### Work task
I would like you to return all of the records exactly as they stand.

### Task input
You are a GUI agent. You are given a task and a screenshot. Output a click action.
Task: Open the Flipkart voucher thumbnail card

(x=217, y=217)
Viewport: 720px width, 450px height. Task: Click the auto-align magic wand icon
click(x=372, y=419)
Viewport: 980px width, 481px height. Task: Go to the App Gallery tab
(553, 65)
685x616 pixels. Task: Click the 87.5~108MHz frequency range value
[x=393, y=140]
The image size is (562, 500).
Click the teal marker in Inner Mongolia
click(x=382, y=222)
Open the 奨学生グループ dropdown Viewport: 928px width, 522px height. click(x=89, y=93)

### Exercise solution
You are a GUI agent. You are given a task and a screenshot. Output a click action.
Task: Open the Flipkart voucher thumbnail card

(x=217, y=217)
Viewport: 720px width, 450px height. Task: Click the auto-align magic wand icon
click(x=372, y=419)
Viewport: 980px width, 481px height. Task: Go to the App Gallery tab
(553, 65)
685x616 pixels. Task: Click the 87.5~108MHz frequency range value
[x=393, y=140]
The image size is (562, 500).
Click the teal marker in Inner Mongolia
click(x=382, y=222)
Open the 奨学生グループ dropdown Viewport: 928px width, 522px height. click(x=89, y=93)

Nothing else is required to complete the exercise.